--- Begin Passage ---

Red Lake Nation News - Babaamaajimowinan (Telling of news in different places)



Minnesota's state lawmakers will soon return to the State Capitol, tasked with allocating a likely budget surplus and finding long-term answers relating to transportation and tax relief for hardworking Minnesotans.

As it stands today – and we'll know more once state economists release their February forecast – our projected budget surplus sits at just over $1 billion. So what should we do with this money? Very simply, I believe we should use it to ease the tax burdens on Minnesotans, and if any is leftover, spend it on one-time projects.

I oppose creating new government programs that will permanently increase our spending obligations in the future. Remember, as a result of last year's budget agreement, Minnesota's taxpayers will provide $42 billion over the next two years to pay for state government programs, meaning government is fully funded.

If we have $1.2 billion to allocate, in my opinion at least half of that should be used for tax relief. Things like assisting senior citizens by phasing out the tax on Social Security income, or prioritizing those who fought for our country by no longer subjecting military pay and pensions to the income tax. Another top area we should consider for tax relief is the phase out of the statewide business property tax, which is devastating Main Street business owners in Greater Minnesota as it costs them thousands of dollars every year.

--- End Passage ---

→ Task requirements
Please copy word for word the part of the budget surplus column starting with "I oppose creating" and going on through "dollars every year.". The entries that come next are not needed.

--- Begin Dataset rows ---

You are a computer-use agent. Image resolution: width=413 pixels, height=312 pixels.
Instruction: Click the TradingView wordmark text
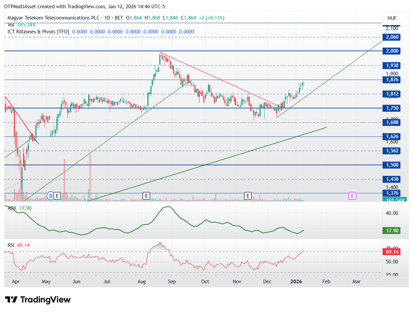[x=45, y=300]
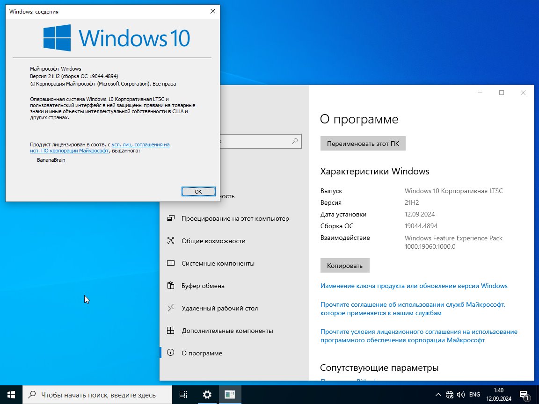The width and height of the screenshot is (539, 404).
Task: Click the Settings gear in taskbar
Action: (x=207, y=395)
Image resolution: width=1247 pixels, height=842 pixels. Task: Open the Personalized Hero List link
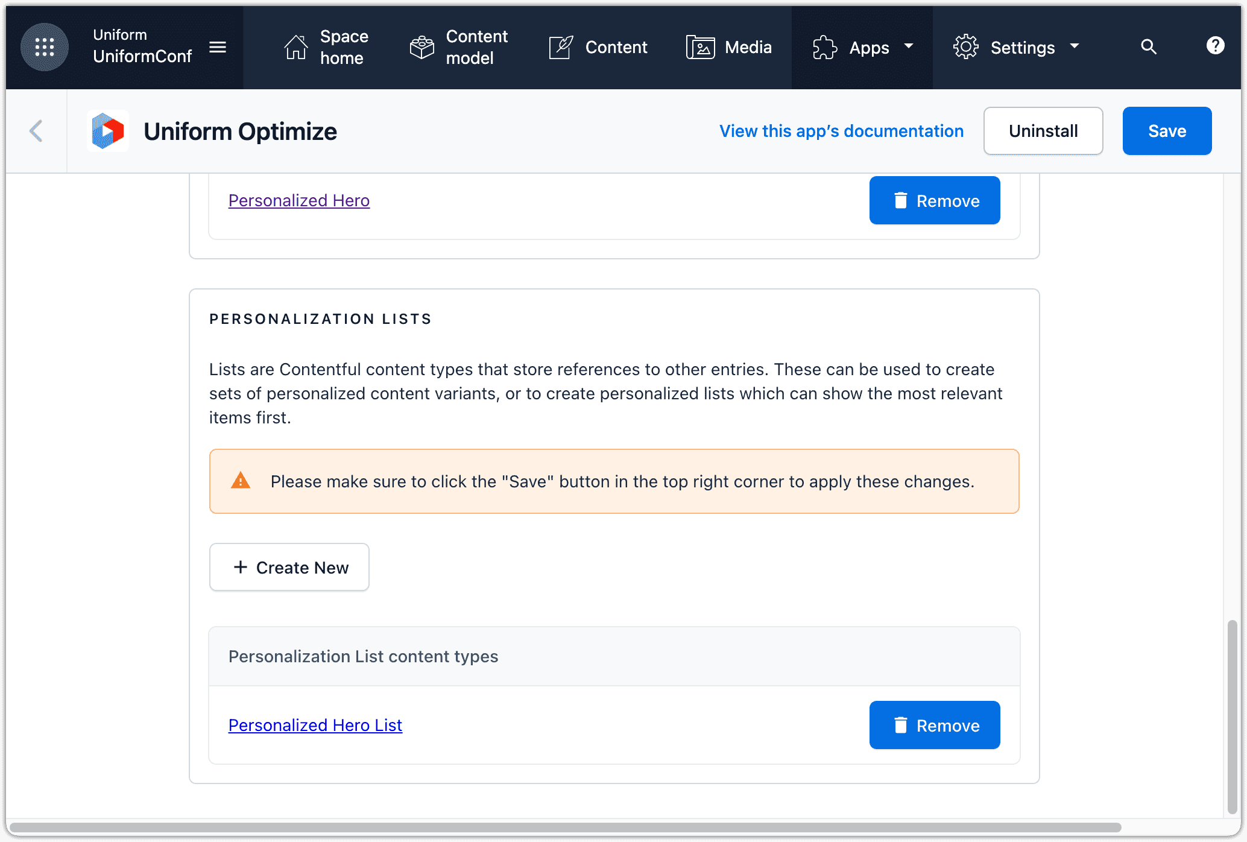point(315,725)
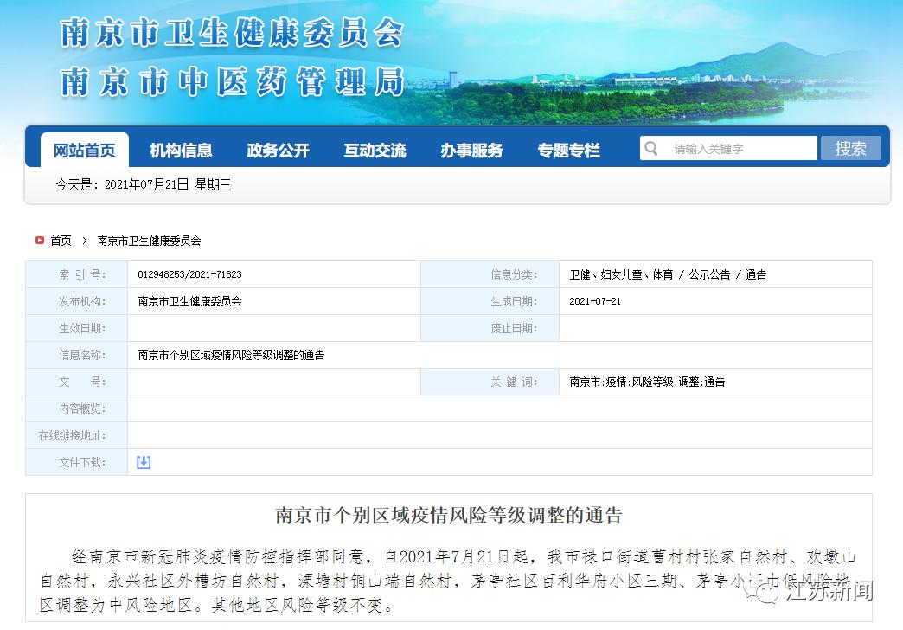Viewport: 903px width, 630px height.
Task: Click the file download icon in 文件下载 row
Action: point(142,462)
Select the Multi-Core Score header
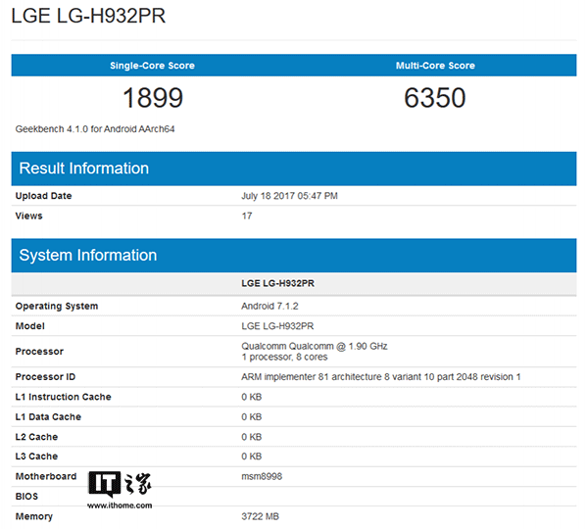 tap(434, 66)
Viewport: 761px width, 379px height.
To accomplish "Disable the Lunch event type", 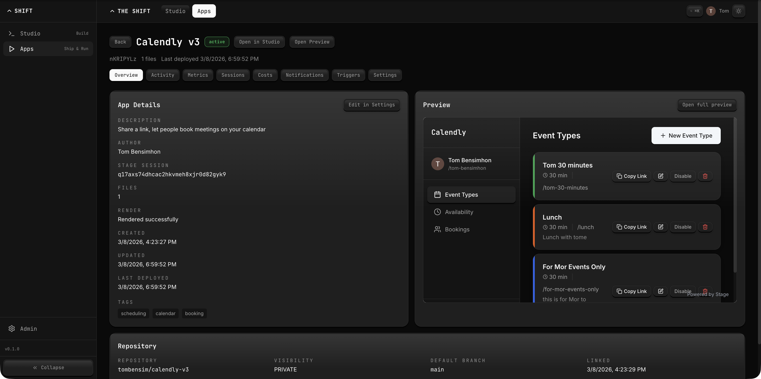I will click(682, 227).
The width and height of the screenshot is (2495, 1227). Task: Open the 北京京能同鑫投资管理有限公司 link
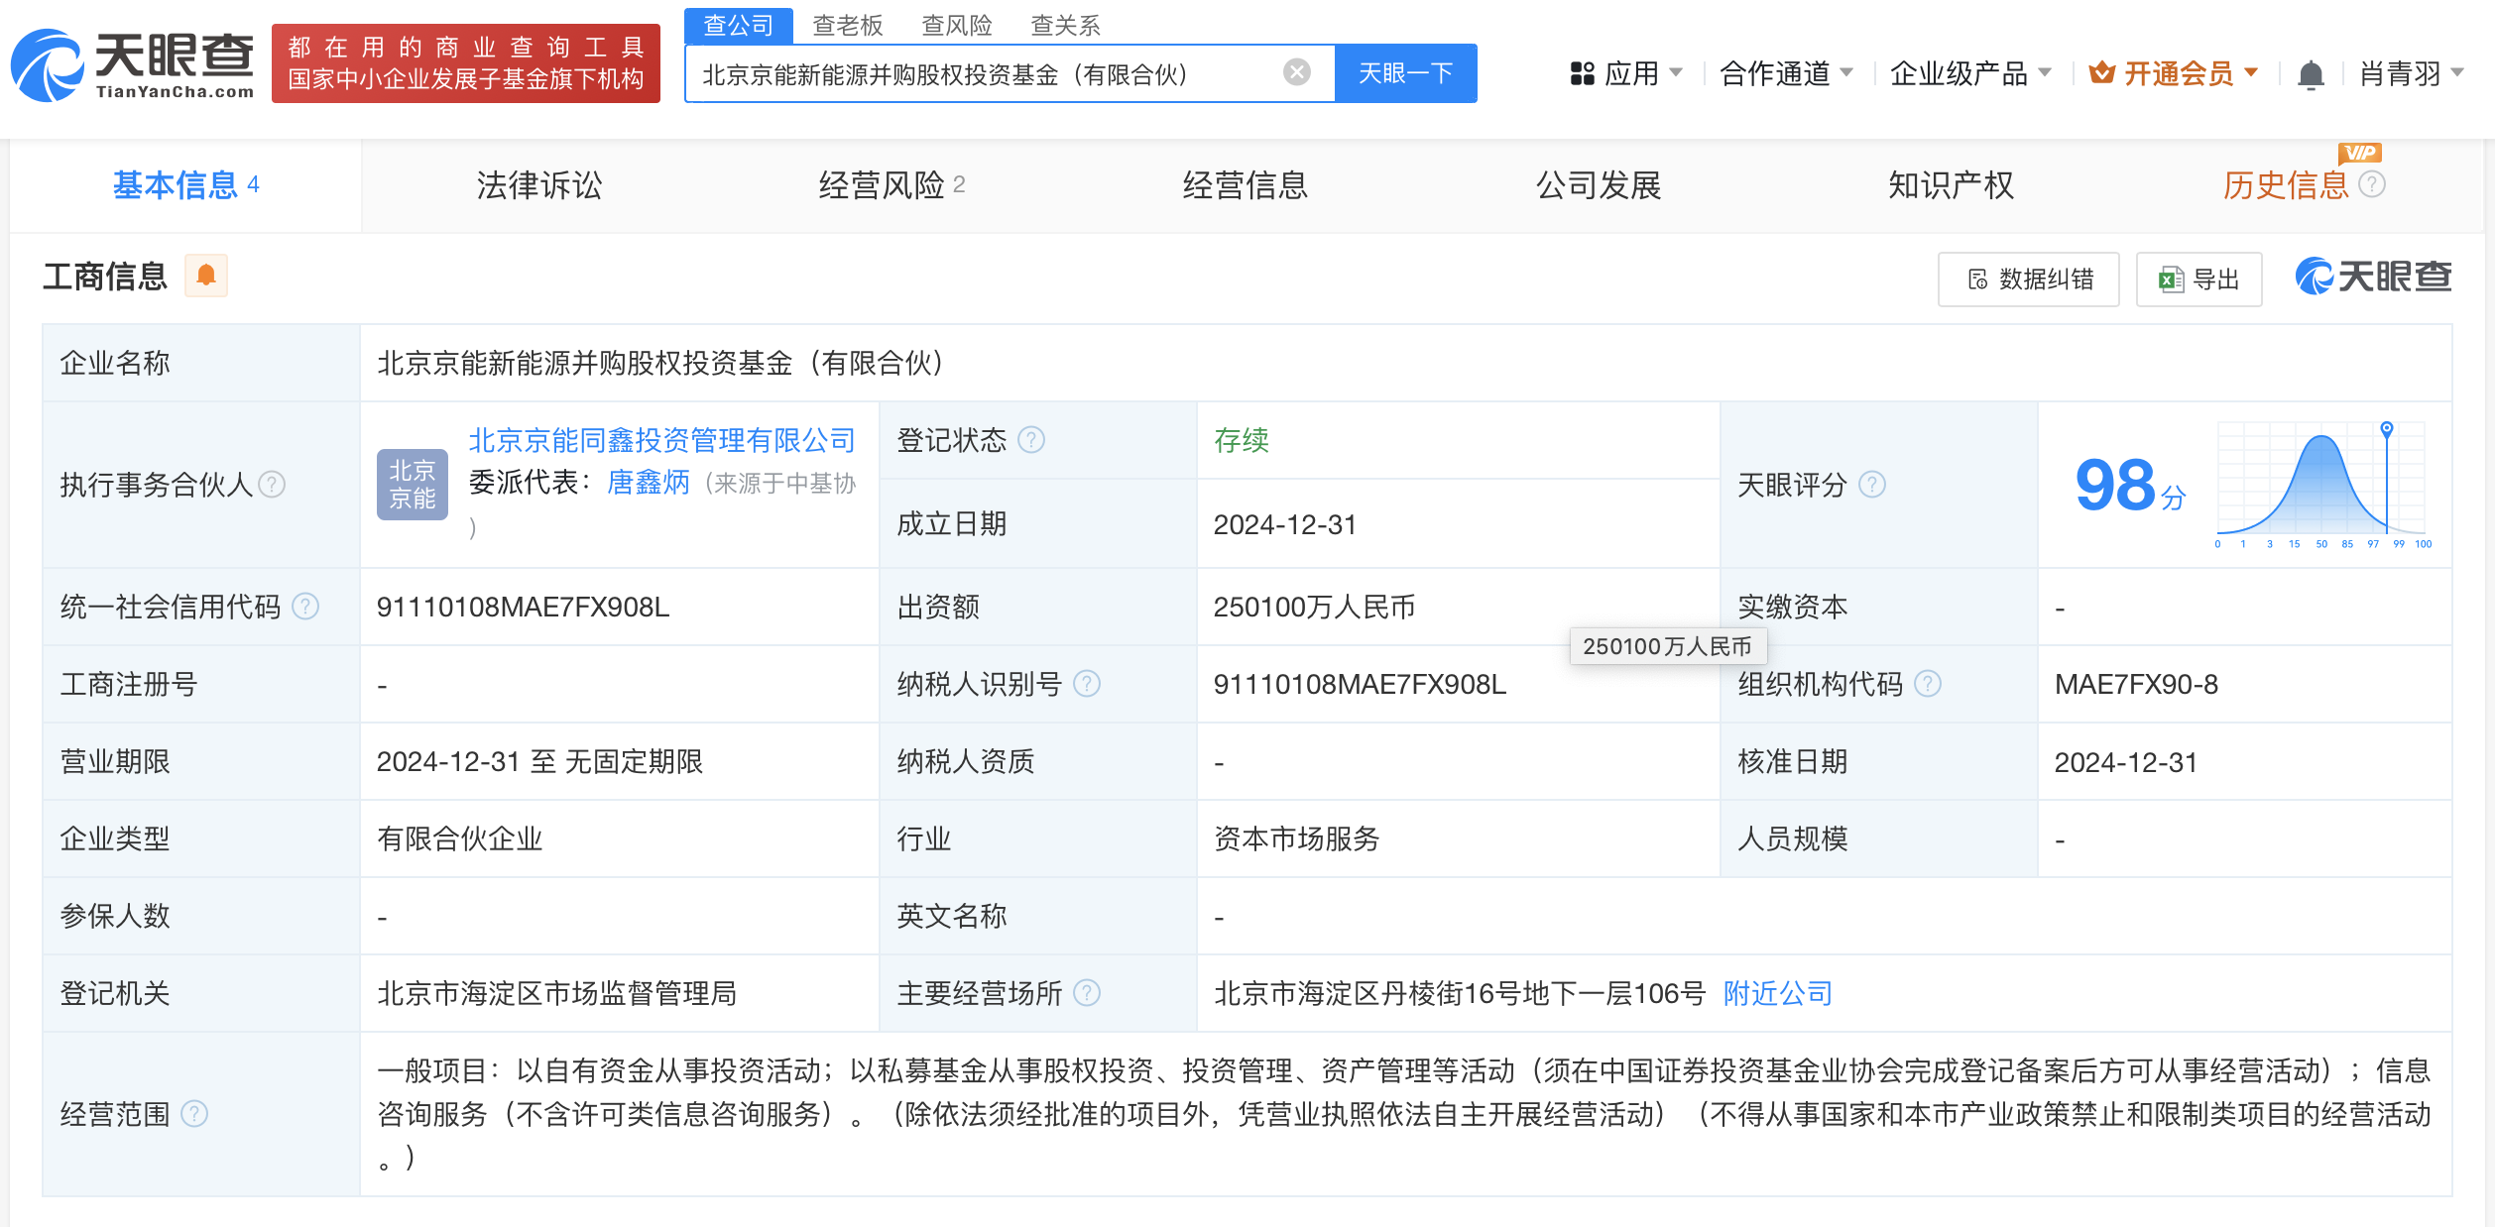pos(661,440)
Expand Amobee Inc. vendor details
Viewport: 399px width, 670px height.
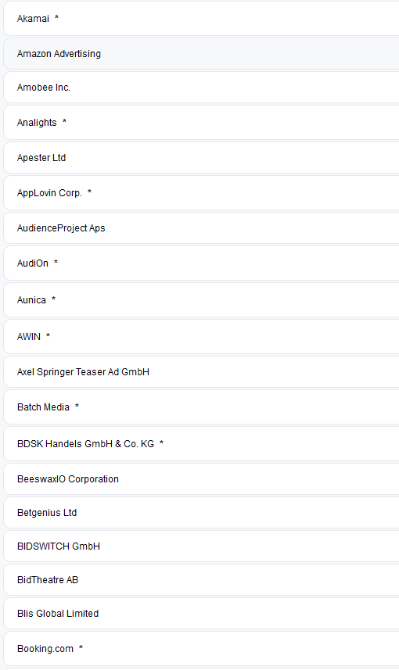click(x=201, y=88)
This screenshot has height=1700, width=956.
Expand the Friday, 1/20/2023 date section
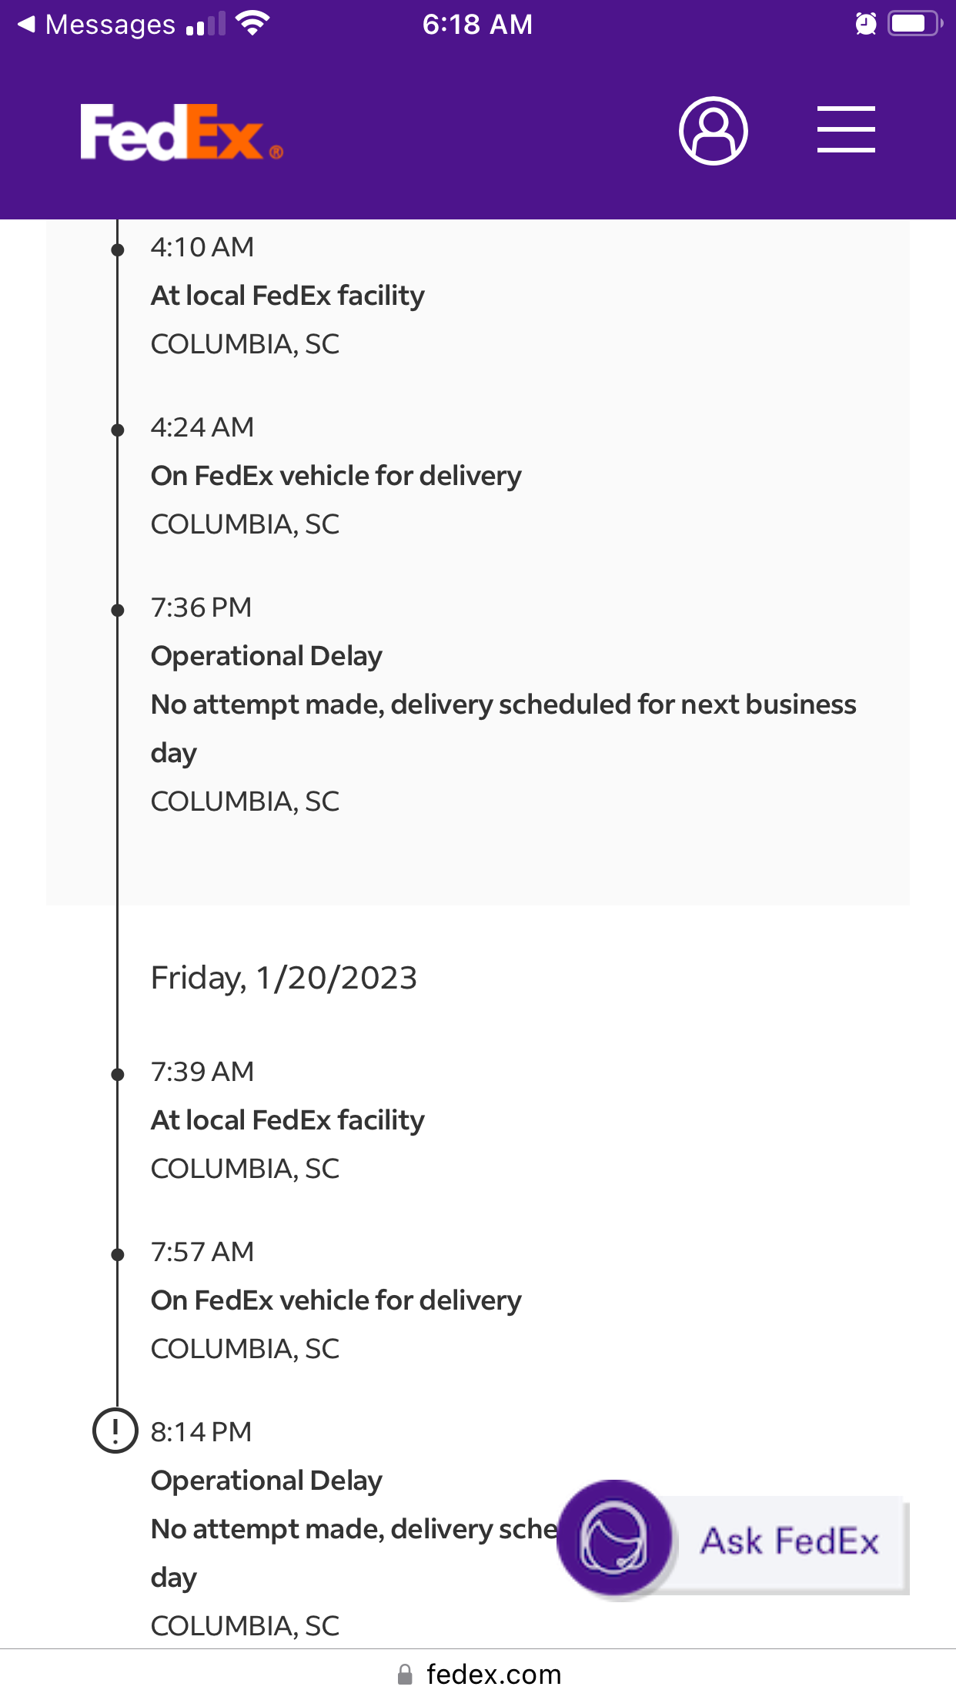[283, 977]
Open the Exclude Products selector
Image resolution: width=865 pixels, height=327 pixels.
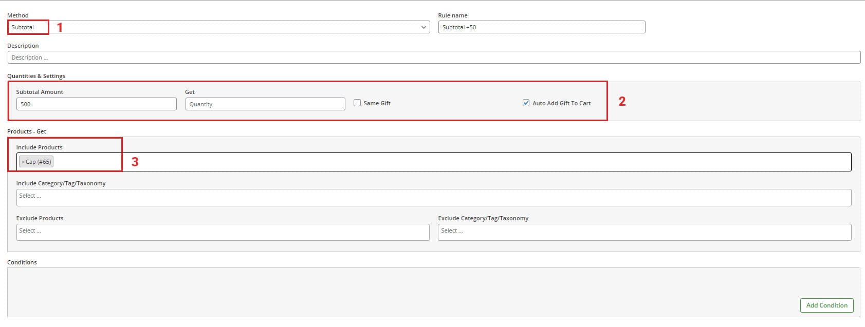tap(223, 232)
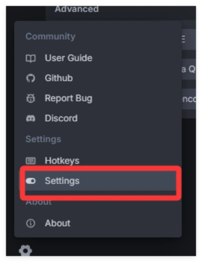Screen dimensions: 202x262
Task: Click the open book icon beside User Guide
Action: coord(31,59)
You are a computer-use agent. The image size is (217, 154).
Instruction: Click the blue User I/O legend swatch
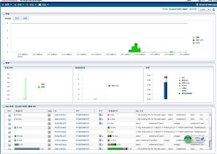194,40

--- End Dataset rows ---

→ Problem solution
I oppose creating new government programs that will permanently increase our spending obligations in the future. Remember, as a result of last year's budget agreement, Minnesota's taxpayers will provide $42 billion over the next two years to pay for state government programs, meaning government is fully funded.

If we have $1.2 billion to allocate, in my opinion at least half of that should be used for tax relief. Things like assisting senior citizens by phasing out the tax on Social Security income, or prioritizing those who fought for our country by no longer subjecting military pay and pensions to the income tax. Another top area we should consider for tax relief is the phase out of the statewide business property tax, which is devastating Main Street business owners in Greater Minnesota as it costs them thousands of dollars every year.